Por eso, el anuncio de una nueva entrega de la saga con el regreso de Hamilton era con certeza motivo de entusiasmo. Terminator, Destino Oculto, ignora Terminator 3Terminator: la salvación y Terminator: Génesis, y se presenta como una continuación directa de aquella segunda parte, estrenada hace 28 años.

Así como El despertar de la Fuerza funcionaba como una remake solapada de Star Wars: una nueva esperanza, este largometraje reformula la idea de las primeras dos entregas de Terminator. Una mujer proveniente del futuro debe proteger a una chica latina mientras una máquina de matar (también viajera en el tiempo) intenta eliminarla. En el medio, Sarah Connor dice presente, revelándonos qué ha pasado con ella y con su hijo, John.

Linda Hamilton y Sofía Reyes, en una escena de
Linda Hamilton y Sofía Reyes, en una escena de «Terminator: Destino Oculto»

Por supuesto, a lo largo del metraje habrá lugar para la participación de Arnold Schwarzenegger recreando su mítico T-800, reservándose una cantidad de chistes que por momentos funcionan, y por otros, rompen con todos los climas.

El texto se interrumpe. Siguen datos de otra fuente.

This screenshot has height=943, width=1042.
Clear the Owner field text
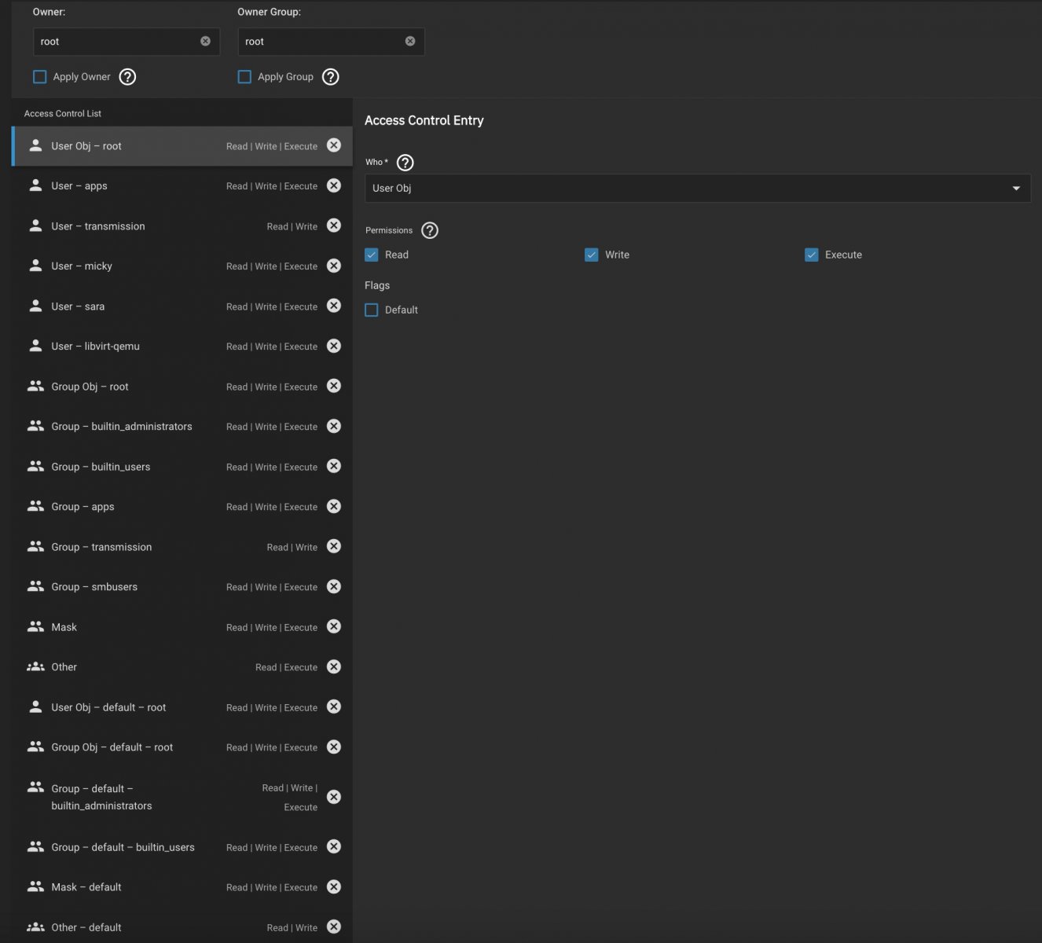click(x=205, y=41)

Tim Miller, director de Deadpool, logra buenas secuencias de acción extrema. Combina peleas cuerpo a cuerpo con balaceras, explosiones y caídas estrepitosas al ritmo de la clásica y reconocible banda de sonido de la franquicia. Obviamente, está a años luz de Cameron como realizador, pero de todas maneras dota al filme de una frescura que busca acercar a espectadores nóveles que no estén familiarizados con las legendarias primeras partes.

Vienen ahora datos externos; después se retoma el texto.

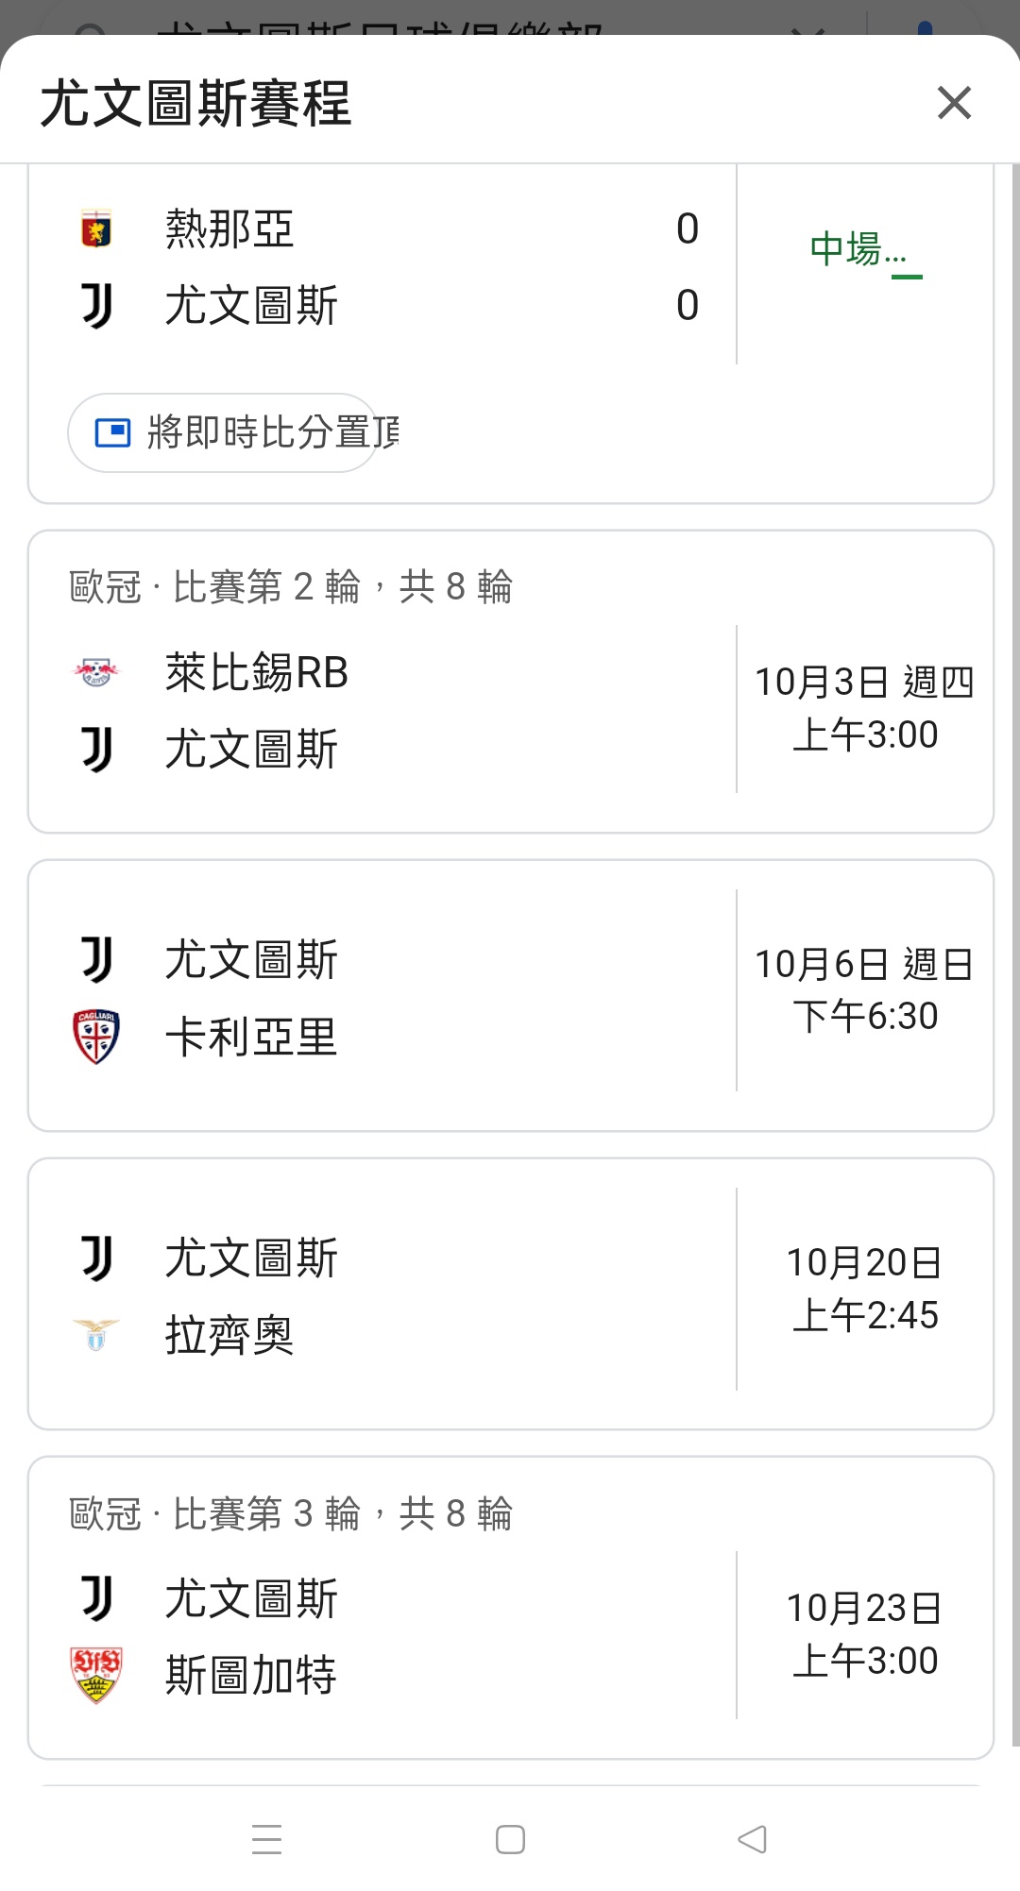
Task: Close the 尤文圖斯賽程 panel
Action: 954,103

El guión, bastante elemental, tiene pocos giros interesantes (quizás el más logrado se da apenas comienza el metraje, en una secuencia que demuestra los prodigios de los efectos visuales actuales). Pese a esto, mantiene la tensión durante las dos horas de duración y fusiona con habilidad momentos de emoción con otros de profundidad emocional.

Linda Hamilton cumple. Ha crecido sin someter su rostro a las cirugías y sigue manteniendo la expresión, firmeza y frescura que el personaje requiere. Mackenzie Davies es toda una revelación, combinando momentos dramáticos con escenas en las que hace gala de una gran destreza física. Natalia Reyes, como la joven en peligro que debe afrontar pérdidas personales y descubrir qué es lo que el futuro le depara, logra empatizar y se presenta como una de las actrices latinas con más futuro en Hollywood.

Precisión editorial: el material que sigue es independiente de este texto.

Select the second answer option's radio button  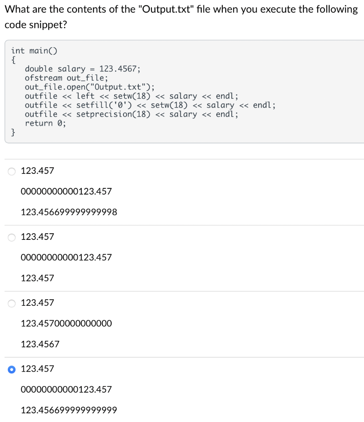[x=12, y=237]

Terminator: Destino Oculto no está a la altura del mito, pero tampoco es un filme fallido. Es en realidad un combo que apela a la nostalgia y a las fórmulas. Podría ser un cierre digno, pero está claro que aquí hay un nuevo comienzo. El fin del mundo ha ido cambiando de fechas, los personajes han mutado, pero las máquinas siguen ahí, agazapadas, esperando para decir: “I’ll be back”.